## PROBLEM TO SOLVE
Starting with the line containing "Go to next rows" and going on through the line containing "1198x729 pixels.", return the lines of the data below exactly, and only those.

[Collected data entries]
%%

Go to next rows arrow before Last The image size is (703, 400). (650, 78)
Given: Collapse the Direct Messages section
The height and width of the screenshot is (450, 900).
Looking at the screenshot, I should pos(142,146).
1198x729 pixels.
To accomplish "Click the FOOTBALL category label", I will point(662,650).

%%
%%

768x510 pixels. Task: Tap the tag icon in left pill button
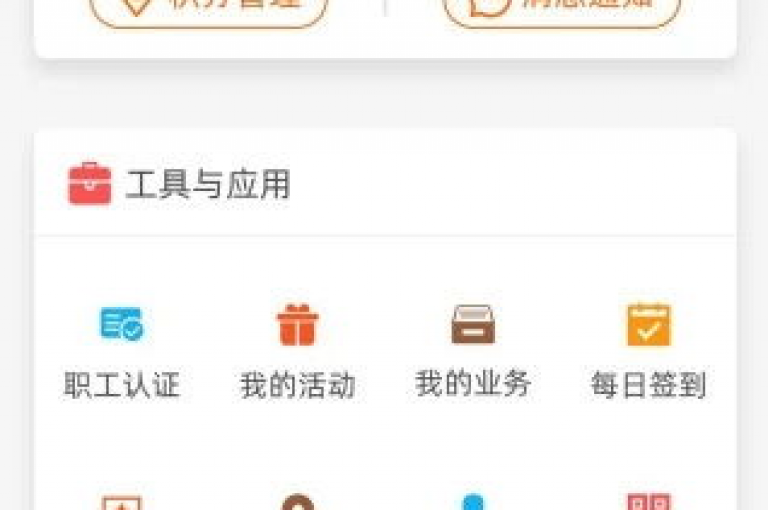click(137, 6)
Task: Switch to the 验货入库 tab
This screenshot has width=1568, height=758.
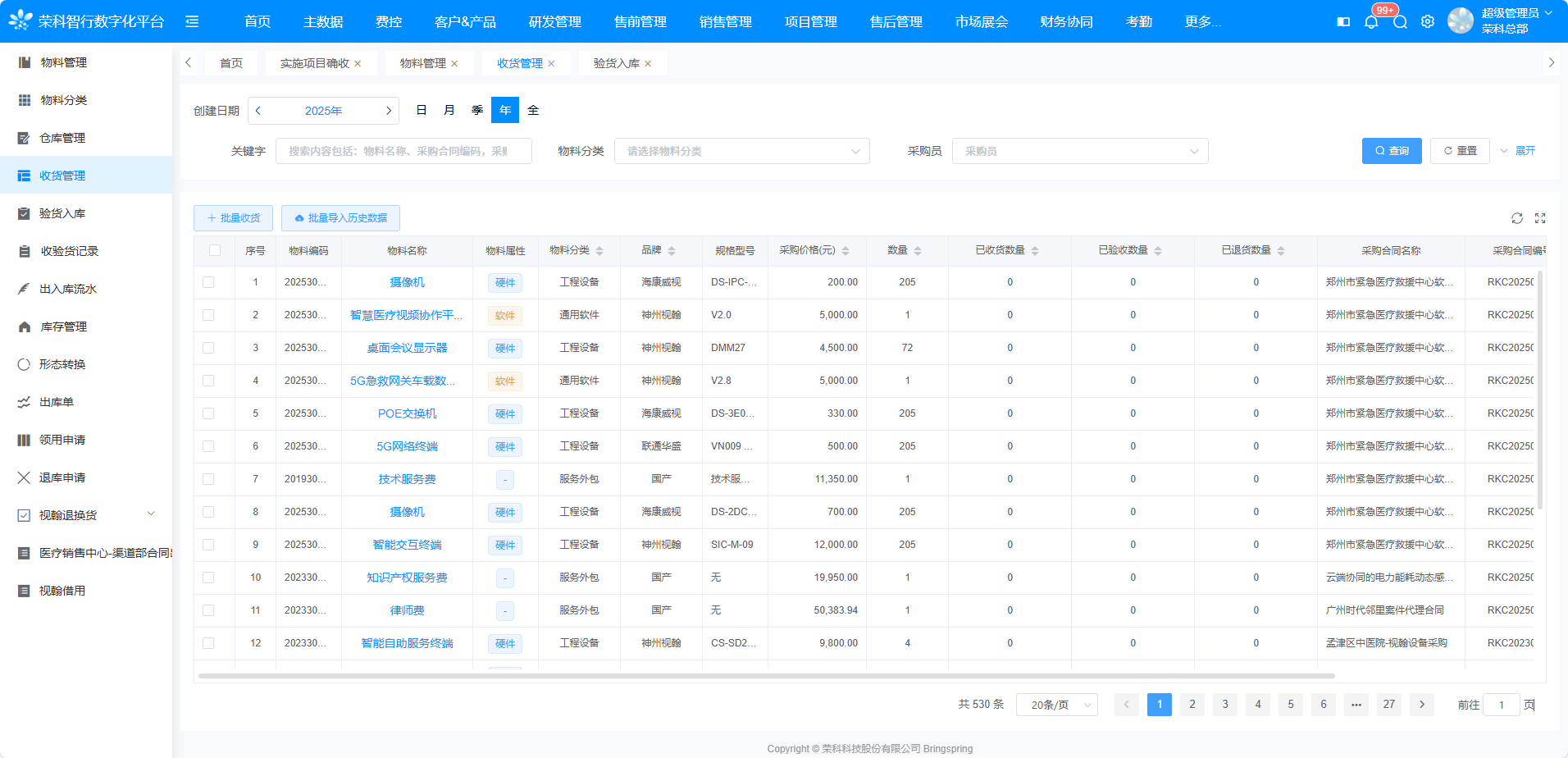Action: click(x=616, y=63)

%%

## EXPECTED OUTPUT
Go to next rows arrow before Last The image size is (703, 400). (650, 78)
Given: Collapse the Direct Messages section
The height and width of the screenshot is (450, 900).
Looking at the screenshot, I should pos(142,146).
1198x729 pixels.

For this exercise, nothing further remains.